O Brasil atualmente ocupa a segunda colocação no ranking mundial de burnout, com 30% dos colaboradores com a síndrome do esgotamento profissional. Os dados, da International Stress Management Association (Isma), só deixam o País atrás do Japão, com 70%.
ASSÉDIO EM ALTA
No que se refere aos dados sobre assédio no ambiente de trabalho, o MPT-CE revela que o número de procedimentos relacionados a assédio no ambiente de trabalho têm saltado de forma relevante em 2023. Durante todo ano de 2022, foram registradas 283 denúncias. Neste ano, entre janeiro e 29 de novembro, foram 437 procedimentos abertos. A variação chega a 54,4% de alta e ainda faltam mais quatro semanas até o fim de 2023.

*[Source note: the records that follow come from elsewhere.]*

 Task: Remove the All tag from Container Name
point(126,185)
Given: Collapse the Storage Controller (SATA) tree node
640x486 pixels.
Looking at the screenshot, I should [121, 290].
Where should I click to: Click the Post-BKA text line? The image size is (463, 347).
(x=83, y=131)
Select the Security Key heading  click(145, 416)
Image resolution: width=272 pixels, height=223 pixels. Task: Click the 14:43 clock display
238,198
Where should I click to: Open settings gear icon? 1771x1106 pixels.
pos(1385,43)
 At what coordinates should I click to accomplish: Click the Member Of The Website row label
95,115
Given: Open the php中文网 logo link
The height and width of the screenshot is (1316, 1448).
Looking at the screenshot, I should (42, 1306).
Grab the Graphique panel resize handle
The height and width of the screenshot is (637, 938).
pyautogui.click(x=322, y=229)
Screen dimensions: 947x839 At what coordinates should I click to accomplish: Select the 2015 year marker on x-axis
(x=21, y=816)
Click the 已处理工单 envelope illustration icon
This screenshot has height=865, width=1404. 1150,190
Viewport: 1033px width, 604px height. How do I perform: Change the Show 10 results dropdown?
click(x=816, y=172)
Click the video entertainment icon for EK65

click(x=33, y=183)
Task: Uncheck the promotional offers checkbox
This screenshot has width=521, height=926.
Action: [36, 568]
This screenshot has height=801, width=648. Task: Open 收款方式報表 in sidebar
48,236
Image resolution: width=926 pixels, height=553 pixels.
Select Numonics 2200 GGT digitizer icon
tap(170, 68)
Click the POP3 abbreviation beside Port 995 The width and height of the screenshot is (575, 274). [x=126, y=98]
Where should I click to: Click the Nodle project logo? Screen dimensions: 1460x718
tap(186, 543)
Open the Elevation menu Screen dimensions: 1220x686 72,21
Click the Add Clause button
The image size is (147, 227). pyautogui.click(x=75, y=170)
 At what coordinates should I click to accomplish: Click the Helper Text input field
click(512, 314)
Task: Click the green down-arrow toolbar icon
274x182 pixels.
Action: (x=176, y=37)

ADOECIMENTO DOS BANCÁRIOS EM DEBATE
O "adoecimento da categoria" foi tema abordado em audiência pública no Senado Federal, em outubro. Entidades sindicais, além de representantes do Ministério do Trabalho, participaram.
Presidida pela senadora cearense Augusta Brito (PT), a sessão foi espaço em que foram expostos os problemas e propostas soluções, como uma mesa de negociação com os bancos para amenizar a pressão exercida sob os bancários e a melhoria da rede de apoio após adoecimento.
Audiência pública similar foi realizada no Ceará, em novembro, pelo MPT-CE. Na oportunidade Eugênio expôs a falta de notificação do adoecimento dos bancários, por parte dos bancos, junto ao INSS, pela falta de emissão de Comunicado de Acidente de Trabalho (CAT).
Maior estudo já realizado na avaliação das iniciativas e compromissos com a promoção da saúde mental dos 100 maiores grupos empresariais do Brasil, o Anuário Saúde Mental nas Empresas 2023, avaliou organizações que, juntas, somam cerca de 3 milhões de empregados.
Tendo por base os valores dos 17 Objetivos de Desenvolvimento Sustentável (ODS) da ONU e os Determinantes Sociais da Saúde (DSS) da Organização Mundial da Saúde (OMS), o Instituto Philos Org e o Portal Integridade ESG, observaram sete vetores, que inclui práticas como programas de promoção da saúde integral nas empresas e qual o nível de maturidade das ações.
No ranking setorial, o setor financeiro apareceu na frente, somando 11,09 pontos no índice de preocupação e investimento na área. Depois veio Tecnologia e Comunicação (6,19), Comércio (6,02) e Indústria (4,83). O pior setor foi o de Serviços, Transporte e Logística (2,18) e a média ponderada foi de 5,40.